Stock Market Trends: Is a Mini-Correction Coming?
Last week, the stock market spun in place. The NASDAQ finished a little more than four points lower than where it closed the previous week, the Dow shed roughly 14 points, and the S&P moved down roughly five – definitely not an exciting week.
However, the indexes did put on a good volume show as options expired on Friday. It was one of the most active days of 2012. Sometimes, spikes in volume mark tops and bottoms. Folks who have been hanging on to profitable stocks get an itchy trigger finger and the profit-taking correction begins. I am not 100% sure that a string of red days is ahead just yet, but it is something to monitor.

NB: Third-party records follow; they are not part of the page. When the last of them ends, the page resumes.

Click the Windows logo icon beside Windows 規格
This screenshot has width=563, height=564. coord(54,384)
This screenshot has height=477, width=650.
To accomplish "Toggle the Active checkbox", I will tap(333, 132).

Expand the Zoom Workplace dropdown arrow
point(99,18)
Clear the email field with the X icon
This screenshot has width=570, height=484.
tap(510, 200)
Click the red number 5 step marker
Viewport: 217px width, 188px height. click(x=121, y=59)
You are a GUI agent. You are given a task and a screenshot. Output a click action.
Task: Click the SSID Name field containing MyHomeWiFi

What does concern me is our market measuring sticks. I am starting to see our short and medium term indicators weaken. Our shortest model reveals that momentum in waning. The reading remains “buy”; however, the weekly score has moved underwater and another flat to down week would flip the overall score to sell. That’s how close to the line it is.
At ETF Stocks, our Market Leadership scorecard is in the “buy” zone, too, but like momentum, barely. The leadership indicator monitors the 10 week performance of the indexes, and we use a proprietary ranking system to determine if the indexes are in “buy”, “sell”, or “hold” positions. Much like the momentum model, leadership is a few negative days or another week of flat trading away from turning sour.
ETF Stocks longest measuring stick determines if the indexes are in a sideways, bullish, or bearish trend and volatility. From our point of view, a bullish volatile reading has been the most rewarding as stock aggressively pop and selloffs are short and mild.
The indexes have a lot of goodwill stored up, and it will take roughly a 5% move south in the week ahead for our TYPE model to switch to a sideways reading. As for volatility, minus two outbursts, the range from top to bottom has steadily declined since July. Last week’s couch potato status for Wall Street provided the smallest percent difference form the week’s high and low marks in nearly two years.
Based on the picture our models are painting, ETF Stocks believes a minor correction could be in store. However, the uptrend remains intact. A red tape could be nothing more than a mini-move within the larger move higher. In that case, rather than selling short or taking defensive measures, investors might be better off buying the dips(s).
We would suggest focusing on key moving-averages as points of entry. The 12-day mark has held up fairly well for the NASDAQ as the index has not fallen much below the dozen day trend-line since the start of August. If NASDAQ makes its way to 3,150ish, investors might consider nibbling with new money.